In a sense Westwood’s recent vitrines also deal with touch, or perhaps its denial. Sticking closely to the formula established by the vessel in fade held, works such as Riverbed (2006), Dead Cat Boundary (2006) and Death Spiral Converted (2007) comprise a round or teardrop-shaped box topped with glass. On top of this plane are placed a small number of objects (elaborate penholders, desk-tidies that resemble Constructivist sculptures, toothpicks sprayed with gold paint) that hover between high-end utensils, objets d’art and executive toys, while beneath them are arrangements of stock photographs of office workers, gluey clumps of shredded stationery and the odd disposable knick-knack, such as an airline eye-mask, that recall rock pools, oyster beds or wet, craggy caverns.
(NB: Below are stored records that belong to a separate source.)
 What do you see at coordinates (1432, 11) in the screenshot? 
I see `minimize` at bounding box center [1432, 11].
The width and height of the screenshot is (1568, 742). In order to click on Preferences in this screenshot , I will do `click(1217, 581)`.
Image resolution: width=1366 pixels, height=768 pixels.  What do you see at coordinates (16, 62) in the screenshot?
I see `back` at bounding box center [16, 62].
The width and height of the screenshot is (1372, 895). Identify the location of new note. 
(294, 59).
The sterility of the things on the transparent surface is contrasted with the fecundity of those beneath it (all those people, all those densely compacted secrets!), and to look at the vitrines is to wish away the glass and to imagine making contact with an underworld that you know is there but cannot touch. This is not the same order of desire as that experienced by the window-shopper. This is not about ownership, but about reaching inside oneself.